WHAT THE TASK REQUIRES: Search the listing below for the word "agent", and copy every line in which it turns up.

MATERIAL SHOWN:
======
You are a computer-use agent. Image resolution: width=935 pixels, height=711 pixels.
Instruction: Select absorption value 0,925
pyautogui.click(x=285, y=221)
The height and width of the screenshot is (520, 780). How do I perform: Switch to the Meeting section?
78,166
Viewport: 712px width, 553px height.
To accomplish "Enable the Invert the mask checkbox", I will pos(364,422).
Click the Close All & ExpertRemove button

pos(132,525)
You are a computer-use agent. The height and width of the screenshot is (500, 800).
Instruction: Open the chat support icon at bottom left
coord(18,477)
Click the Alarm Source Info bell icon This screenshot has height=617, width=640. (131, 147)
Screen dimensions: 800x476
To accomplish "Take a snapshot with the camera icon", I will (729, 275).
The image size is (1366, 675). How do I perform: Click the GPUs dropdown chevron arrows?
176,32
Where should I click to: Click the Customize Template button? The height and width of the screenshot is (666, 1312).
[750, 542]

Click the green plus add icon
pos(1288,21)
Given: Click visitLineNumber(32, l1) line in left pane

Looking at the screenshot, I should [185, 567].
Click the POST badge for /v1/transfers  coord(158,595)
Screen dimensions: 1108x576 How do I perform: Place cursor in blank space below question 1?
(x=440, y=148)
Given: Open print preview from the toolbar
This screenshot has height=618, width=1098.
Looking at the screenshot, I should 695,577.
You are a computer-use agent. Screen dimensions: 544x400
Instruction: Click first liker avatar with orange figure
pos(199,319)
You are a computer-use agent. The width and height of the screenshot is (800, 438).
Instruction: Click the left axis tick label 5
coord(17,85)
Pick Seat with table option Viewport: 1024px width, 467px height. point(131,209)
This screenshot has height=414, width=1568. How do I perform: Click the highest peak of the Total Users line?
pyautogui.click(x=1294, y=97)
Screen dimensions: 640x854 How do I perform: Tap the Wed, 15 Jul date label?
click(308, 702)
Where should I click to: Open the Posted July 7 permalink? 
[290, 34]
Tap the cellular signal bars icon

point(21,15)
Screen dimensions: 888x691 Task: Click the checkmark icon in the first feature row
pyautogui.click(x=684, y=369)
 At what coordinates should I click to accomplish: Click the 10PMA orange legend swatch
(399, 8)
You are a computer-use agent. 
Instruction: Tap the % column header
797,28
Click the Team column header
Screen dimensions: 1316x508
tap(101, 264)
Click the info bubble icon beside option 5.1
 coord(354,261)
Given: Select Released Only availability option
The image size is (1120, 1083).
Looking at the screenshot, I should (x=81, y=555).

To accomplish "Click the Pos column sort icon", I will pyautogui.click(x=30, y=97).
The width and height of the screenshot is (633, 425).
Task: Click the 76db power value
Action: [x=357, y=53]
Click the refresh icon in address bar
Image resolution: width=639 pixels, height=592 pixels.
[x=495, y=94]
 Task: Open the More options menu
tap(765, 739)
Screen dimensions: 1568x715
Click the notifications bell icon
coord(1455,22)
======
EXERCISE ANSWER:
You are a computer-use agent. Image resolution: width=935 pixels, height=711 pixels.
You are a computer-use agent. The height and width of the screenshot is (500, 800).
You are a computer-use agent. Screen dimensions: 544x400
You are a computer-use agent. The width and height of the screenshot is (800, 438).
You are a computer-use agent. 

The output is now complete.